This page describes how to reproduce retrieval experiments with the uniCOIL model on the MS MARCO V2 collections. Details about our model can be found in the following paper:
Jimmy Lin and Xueguang Ma. A Few Brief Notes on DeepImpact, COIL, and a Conceptual Framework for Information Retrieval Techniques. arXiv:2106.14807.
For uniCOIL, we make the corpus (sparse vectors) as well as the pre-built indexes available to download.
This document also describes hybrid combinations with our TCT-ColBERTv2 dense retrieval mode.
At present, these indexes are referenced as absolute paths on our Waterloo machine orca
, so these results are not broadly reproducible.
We are working on figuring out ways to distribute the indexes.
For the TREC 2021 Deep Learning Track, we did not have time to train a new uniCOIL model and we did not have time to finish doc2query-T5 expansions. Thus, we applied uniCOIL without expansions in a zero-shot manner using the model trained on the MS MARCO (V1) passage corpus, described here.
Specifically, we applied inference over the MS MARCO V2 passage corpus and segmented document corpus to obtain the term weights.
We start from the corpus that has already been processed with uniCOIL, i.e., gone through document expansion and term reweighting. As an alternative, we also make available pre-built indexes (in which case the indexing step can be skipped).
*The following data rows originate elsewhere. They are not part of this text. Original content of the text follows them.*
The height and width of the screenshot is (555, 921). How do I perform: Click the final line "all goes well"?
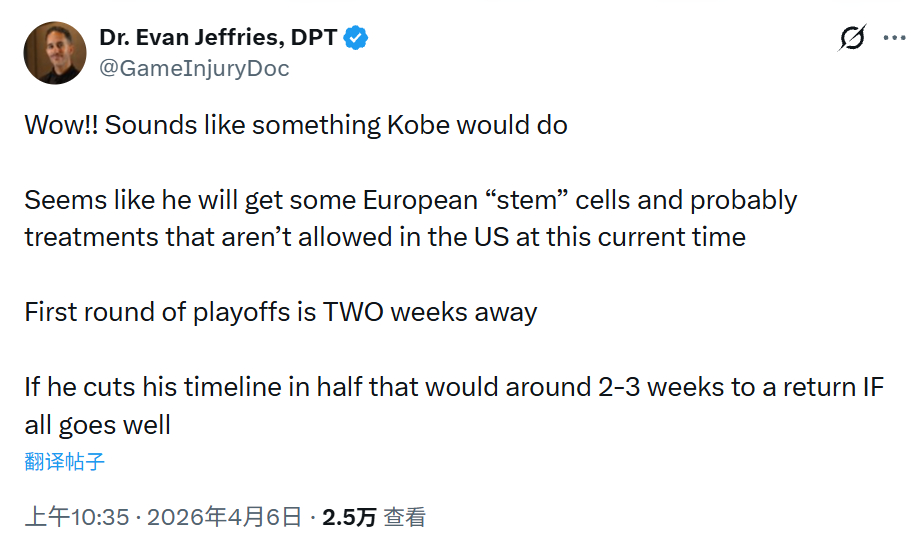coord(98,424)

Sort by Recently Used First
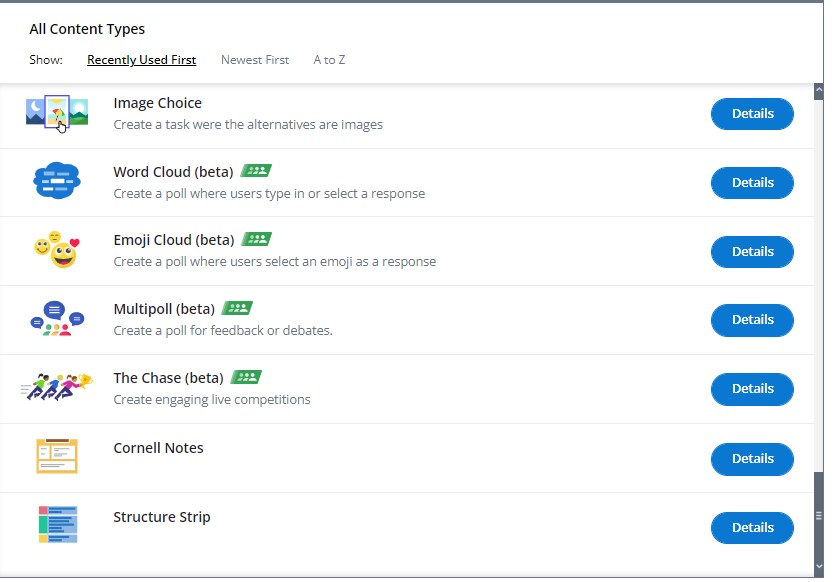click(141, 60)
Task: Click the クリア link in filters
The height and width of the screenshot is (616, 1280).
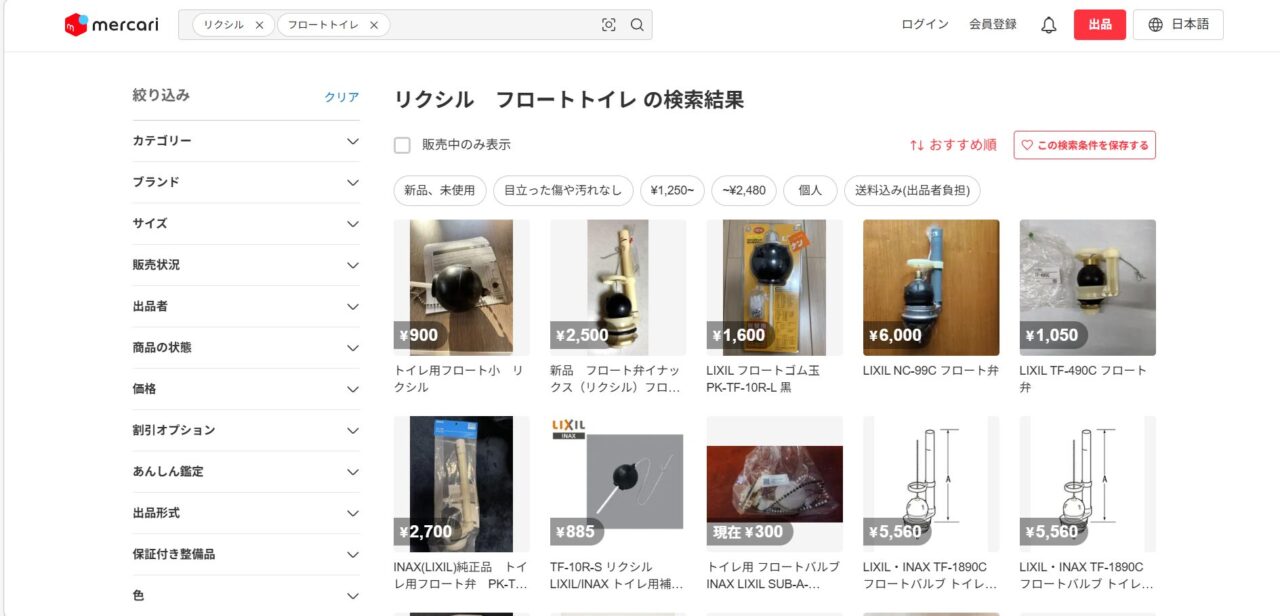Action: (x=341, y=97)
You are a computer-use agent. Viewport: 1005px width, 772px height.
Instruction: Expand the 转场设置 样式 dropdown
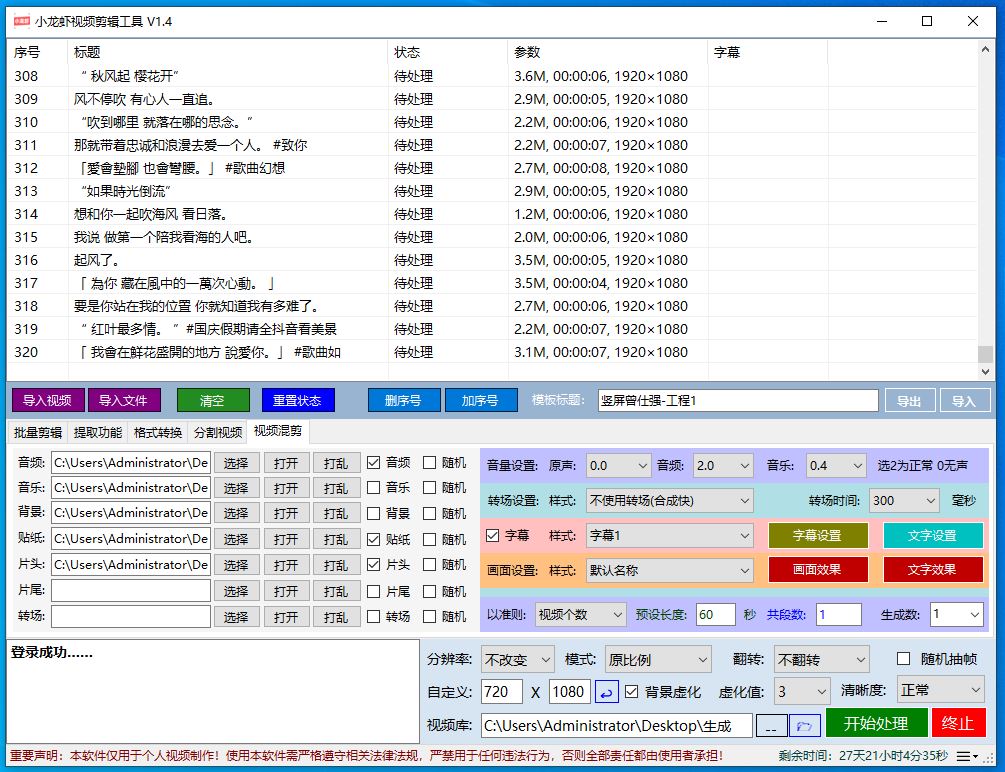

Download the sparse representation of the corpus generated by uniCOIL:
wget https://vault.cs.uwaterloo.ca/s/a29gEzyXrK5NG4o/download -O collections/msmarco-passage-v2-unicoil-noexp-0shot-b8.tar
tar -xvf collections/msmarco-passage-v2-unicoil-noexp-0shot-b8.tar -C collections/
Index the sparse vectors:
python -m pyserini.index -collection JsonVectorCollection \
-input collections/msmarco-passage-v2-unicoil-noexp-0shot-b8 \
-index indexes/lucene.unicoil-noexp.0shot.msmarco-passage-v2 \
-generator DefaultLuceneDocumentGenerator -impact -pretokenized \
-threads 32
If you want to save time and skip the indexing step, download the prebuilt index directly:
wget https://rgw.cs.uwaterloo.ca/JIMMYLIN-bucket0/pyserini-indexes/lucene.unicoil-noexp.0shot.msmarco-passage-v2.tar.gz -P indexes/
# Alternate mirror
# wget https://vault.cs.uwaterloo.ca/s/bKbHmN6CjRtmoJq/download -O indexes/lucene.unicoil-noexp.0shot.msmarco-passage-v2.tar.gz
tar -xvf indexes/lucene.unicoil-noexp.0shot.msmarco-passage-v2.tar.gz -C indexes/
Sparse retrieval with uniCOIL:
python -m pyserini.search --topics msmarco-passage-v2-dev \
--encoder castorini/unicoil-noexp-msmarco-passage \
--index indexes/lucene.unicoil-noexp.0shot.msmarco-passage-v2 \
--output runs/run.msmarco-passage-v2.unicoil-noexp.0shot.txt \
--impact \
--hits 1000 \
--batch 144 \
--threads 36 \
--min-idf 1
To evaluate, using trec_eval
:
$ python -m pyserini.eval.trec_eval -c -M 100 -m map -m recip_rank msmarco-passage-v2-dev runs/run.msmarco-passage-v2.unicoil-noexp.0shot.txt
Results:
map all 0.1306
recip_rank all 0.1314
$ python -m pyserini.eval.trec_eval -c -m recall.100,1000 msmarco-passage-v2-dev runs/run.msmarco-passage-v2.unicoil-noexp.0shot.txt
Results:
recall_100 all 0.4964
recall_1000 all 0.7013
Note that we evaluate MAP and MRR at a cutoff of 100 hits to match the official evaluation metrics. However, we measure recall at both 100 and 1000 hits; the latter is a common setting for reranking.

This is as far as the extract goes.